# Material for the task start

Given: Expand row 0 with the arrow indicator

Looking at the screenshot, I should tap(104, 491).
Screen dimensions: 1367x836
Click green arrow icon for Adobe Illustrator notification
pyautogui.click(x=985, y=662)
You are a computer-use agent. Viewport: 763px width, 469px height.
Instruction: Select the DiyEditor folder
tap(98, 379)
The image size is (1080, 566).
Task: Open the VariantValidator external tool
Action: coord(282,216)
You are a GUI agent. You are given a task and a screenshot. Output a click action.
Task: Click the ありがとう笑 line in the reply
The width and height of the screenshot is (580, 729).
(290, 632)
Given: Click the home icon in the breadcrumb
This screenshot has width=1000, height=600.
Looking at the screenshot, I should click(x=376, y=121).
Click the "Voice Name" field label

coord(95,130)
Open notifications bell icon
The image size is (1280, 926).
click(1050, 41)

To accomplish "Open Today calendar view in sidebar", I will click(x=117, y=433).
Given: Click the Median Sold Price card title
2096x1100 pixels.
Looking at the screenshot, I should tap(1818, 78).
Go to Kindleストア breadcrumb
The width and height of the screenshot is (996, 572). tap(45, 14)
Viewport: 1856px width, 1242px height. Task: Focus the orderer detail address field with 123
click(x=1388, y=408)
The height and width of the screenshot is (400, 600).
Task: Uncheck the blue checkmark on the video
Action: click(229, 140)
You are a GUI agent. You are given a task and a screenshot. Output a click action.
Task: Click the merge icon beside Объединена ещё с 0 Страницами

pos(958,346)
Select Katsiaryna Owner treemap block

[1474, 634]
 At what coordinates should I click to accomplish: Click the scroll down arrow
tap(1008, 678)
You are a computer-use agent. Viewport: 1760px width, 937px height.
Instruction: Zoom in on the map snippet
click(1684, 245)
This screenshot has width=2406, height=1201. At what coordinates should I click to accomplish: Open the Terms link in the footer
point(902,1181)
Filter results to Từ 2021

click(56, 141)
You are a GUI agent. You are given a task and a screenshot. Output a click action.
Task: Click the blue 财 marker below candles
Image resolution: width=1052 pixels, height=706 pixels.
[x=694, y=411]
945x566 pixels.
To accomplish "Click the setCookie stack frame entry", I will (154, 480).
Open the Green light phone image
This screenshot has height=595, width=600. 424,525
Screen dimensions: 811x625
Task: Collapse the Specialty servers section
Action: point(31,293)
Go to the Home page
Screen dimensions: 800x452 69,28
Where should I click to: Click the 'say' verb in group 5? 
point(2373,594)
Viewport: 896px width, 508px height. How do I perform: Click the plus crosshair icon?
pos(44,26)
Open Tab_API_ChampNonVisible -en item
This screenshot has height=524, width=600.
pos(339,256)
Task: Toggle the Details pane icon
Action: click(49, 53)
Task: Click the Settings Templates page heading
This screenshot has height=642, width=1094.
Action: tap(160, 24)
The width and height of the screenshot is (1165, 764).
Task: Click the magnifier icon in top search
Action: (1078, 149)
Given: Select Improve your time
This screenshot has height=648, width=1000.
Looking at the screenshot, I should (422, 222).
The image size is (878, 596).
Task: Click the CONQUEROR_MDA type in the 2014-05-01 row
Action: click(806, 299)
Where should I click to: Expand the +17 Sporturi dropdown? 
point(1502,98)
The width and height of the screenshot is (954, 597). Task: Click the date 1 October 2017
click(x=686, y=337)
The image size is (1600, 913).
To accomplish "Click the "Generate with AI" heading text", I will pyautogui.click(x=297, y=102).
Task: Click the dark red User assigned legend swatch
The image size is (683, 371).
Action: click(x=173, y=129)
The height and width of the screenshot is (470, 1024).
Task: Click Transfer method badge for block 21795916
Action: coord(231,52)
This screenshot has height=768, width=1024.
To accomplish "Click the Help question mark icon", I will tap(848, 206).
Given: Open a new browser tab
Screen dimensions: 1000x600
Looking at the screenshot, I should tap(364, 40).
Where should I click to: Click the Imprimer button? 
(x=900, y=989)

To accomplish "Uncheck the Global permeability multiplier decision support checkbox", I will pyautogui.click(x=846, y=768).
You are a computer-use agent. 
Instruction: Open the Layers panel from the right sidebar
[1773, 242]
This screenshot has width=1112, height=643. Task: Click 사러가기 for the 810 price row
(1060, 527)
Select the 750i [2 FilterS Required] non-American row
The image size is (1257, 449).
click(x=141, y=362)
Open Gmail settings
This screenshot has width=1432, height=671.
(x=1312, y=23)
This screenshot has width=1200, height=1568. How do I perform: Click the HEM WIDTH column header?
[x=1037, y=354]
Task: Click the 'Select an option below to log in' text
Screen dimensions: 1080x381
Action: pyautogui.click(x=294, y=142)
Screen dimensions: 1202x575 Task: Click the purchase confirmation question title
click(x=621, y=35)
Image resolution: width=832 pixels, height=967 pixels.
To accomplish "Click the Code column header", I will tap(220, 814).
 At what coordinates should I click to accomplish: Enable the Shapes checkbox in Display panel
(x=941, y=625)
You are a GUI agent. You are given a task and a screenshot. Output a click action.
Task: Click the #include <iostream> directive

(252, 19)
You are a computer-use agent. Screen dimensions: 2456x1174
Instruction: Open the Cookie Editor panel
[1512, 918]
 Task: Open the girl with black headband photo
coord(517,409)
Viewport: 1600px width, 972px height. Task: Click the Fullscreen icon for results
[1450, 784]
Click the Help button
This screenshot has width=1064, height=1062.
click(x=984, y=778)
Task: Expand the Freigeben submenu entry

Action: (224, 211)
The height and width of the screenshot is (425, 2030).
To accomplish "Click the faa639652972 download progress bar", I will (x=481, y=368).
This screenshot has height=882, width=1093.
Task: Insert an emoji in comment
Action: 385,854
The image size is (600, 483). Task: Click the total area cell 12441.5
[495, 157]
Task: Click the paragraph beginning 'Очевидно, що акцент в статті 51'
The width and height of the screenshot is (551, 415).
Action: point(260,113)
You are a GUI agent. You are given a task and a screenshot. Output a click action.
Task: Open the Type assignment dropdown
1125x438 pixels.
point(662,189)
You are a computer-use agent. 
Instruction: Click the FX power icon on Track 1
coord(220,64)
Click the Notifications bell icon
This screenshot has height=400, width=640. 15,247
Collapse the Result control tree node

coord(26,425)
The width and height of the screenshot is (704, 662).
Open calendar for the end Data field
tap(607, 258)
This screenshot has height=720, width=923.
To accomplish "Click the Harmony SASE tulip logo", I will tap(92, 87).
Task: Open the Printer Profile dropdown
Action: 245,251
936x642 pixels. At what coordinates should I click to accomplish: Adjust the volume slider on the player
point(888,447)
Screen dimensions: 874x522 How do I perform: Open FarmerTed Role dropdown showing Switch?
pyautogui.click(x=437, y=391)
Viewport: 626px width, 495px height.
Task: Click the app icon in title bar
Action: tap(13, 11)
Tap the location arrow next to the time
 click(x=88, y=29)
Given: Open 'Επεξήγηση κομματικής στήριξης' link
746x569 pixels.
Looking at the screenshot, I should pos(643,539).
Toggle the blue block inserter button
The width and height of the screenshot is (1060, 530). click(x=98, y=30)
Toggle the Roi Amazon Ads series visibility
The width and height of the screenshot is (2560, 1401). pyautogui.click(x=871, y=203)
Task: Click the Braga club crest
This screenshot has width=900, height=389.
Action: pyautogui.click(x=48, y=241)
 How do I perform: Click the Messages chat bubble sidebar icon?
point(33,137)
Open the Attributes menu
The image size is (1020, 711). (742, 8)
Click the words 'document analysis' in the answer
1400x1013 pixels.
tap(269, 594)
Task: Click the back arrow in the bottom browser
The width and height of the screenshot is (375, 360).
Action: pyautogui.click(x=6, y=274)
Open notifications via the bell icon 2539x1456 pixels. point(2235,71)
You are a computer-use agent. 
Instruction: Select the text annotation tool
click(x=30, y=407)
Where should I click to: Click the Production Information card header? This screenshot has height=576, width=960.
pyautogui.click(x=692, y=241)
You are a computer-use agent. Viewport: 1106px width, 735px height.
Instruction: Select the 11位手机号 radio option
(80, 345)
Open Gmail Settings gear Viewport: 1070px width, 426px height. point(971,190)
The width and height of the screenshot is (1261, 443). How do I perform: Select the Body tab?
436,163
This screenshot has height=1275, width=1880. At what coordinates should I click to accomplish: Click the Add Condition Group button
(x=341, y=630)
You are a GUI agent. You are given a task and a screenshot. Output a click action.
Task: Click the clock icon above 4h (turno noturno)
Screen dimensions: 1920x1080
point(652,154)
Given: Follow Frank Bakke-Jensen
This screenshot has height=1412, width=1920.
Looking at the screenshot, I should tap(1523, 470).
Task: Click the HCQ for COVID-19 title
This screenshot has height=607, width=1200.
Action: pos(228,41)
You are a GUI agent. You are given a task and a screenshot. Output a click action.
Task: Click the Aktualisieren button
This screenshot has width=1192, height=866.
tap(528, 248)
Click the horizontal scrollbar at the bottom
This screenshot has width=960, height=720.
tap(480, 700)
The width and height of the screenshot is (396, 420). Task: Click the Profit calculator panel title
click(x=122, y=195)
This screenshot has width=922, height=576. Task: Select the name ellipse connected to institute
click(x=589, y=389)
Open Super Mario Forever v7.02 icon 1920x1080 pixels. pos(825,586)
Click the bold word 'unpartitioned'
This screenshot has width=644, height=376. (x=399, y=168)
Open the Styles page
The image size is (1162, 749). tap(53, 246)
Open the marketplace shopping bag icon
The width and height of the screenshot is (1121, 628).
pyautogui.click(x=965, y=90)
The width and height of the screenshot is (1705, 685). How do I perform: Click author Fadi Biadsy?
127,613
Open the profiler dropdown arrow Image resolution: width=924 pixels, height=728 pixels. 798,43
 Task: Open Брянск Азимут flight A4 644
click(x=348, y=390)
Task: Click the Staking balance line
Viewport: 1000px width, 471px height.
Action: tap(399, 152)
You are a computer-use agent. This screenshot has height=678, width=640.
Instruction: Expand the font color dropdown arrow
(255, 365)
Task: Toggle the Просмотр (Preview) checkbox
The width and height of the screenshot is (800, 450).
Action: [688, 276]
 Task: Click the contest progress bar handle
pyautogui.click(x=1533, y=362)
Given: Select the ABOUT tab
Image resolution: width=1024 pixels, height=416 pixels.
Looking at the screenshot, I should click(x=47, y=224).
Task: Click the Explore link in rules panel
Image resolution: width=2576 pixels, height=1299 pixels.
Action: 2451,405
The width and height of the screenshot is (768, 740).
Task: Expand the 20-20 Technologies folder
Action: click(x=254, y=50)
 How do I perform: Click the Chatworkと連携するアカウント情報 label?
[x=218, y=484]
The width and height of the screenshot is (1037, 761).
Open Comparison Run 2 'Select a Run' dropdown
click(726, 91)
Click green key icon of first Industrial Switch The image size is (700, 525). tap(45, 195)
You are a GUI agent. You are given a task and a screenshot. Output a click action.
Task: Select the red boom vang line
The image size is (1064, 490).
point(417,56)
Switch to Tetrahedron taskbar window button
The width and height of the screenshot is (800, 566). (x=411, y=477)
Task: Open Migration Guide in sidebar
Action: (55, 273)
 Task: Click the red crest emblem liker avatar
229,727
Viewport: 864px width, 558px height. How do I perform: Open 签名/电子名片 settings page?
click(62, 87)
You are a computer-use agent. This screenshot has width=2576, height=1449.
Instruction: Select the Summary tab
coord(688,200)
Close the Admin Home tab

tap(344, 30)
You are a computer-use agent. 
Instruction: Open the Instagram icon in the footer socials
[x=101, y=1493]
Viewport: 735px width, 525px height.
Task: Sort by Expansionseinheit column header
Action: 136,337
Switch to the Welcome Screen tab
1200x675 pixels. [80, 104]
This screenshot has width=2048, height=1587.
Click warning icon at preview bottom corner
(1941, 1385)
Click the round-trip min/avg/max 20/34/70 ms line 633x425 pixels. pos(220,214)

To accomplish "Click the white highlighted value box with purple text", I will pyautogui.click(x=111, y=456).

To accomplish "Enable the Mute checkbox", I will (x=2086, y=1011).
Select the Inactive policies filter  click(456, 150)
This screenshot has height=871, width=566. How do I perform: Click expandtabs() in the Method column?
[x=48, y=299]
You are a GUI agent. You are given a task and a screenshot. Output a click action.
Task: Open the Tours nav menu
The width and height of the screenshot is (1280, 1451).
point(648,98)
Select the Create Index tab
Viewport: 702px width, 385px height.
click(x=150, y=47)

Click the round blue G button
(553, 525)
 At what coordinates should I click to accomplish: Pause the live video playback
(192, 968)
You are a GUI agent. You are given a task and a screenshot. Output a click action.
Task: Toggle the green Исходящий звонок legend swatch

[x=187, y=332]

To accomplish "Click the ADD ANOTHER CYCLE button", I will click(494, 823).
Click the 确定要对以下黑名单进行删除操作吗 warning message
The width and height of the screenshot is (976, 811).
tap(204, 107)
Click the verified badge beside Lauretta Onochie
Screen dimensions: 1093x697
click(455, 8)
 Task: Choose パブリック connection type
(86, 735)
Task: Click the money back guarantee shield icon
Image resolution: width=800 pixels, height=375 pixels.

# Material for the task end

Can you reproduce, word for word, the entries from the line holding "Select the Inactive" through the end of the entries, both included?

**Result of the exercise:**
Select the Inactive policies filter  click(456, 150)
This screenshot has height=871, width=566. How do I perform: Click expandtabs() in the Method column?
[x=48, y=299]
You are a GUI agent. You are given a task and a screenshot. Output a click action.
Task: Open the Tours nav menu
The width and height of the screenshot is (1280, 1451).
point(648,98)
Select the Create Index tab
Viewport: 702px width, 385px height.
click(x=150, y=47)

Click the round blue G button
(553, 525)
 At what coordinates should I click to accomplish: Pause the live video playback
(192, 968)
You are a GUI agent. You are given a task and a screenshot. Output a click action.
Task: Toggle the green Исходящий звонок legend swatch

[x=187, y=332]

To accomplish "Click the ADD ANOTHER CYCLE button", I will click(494, 823).
Click the 确定要对以下黑名单进行删除操作吗 warning message
The width and height of the screenshot is (976, 811).
tap(204, 107)
Click the verified badge beside Lauretta Onochie
Screen dimensions: 1093x697
click(455, 8)
 Task: Choose パブリック connection type
(86, 735)
Task: Click the money back guarantee shield icon
Image resolution: width=800 pixels, height=375 pixels.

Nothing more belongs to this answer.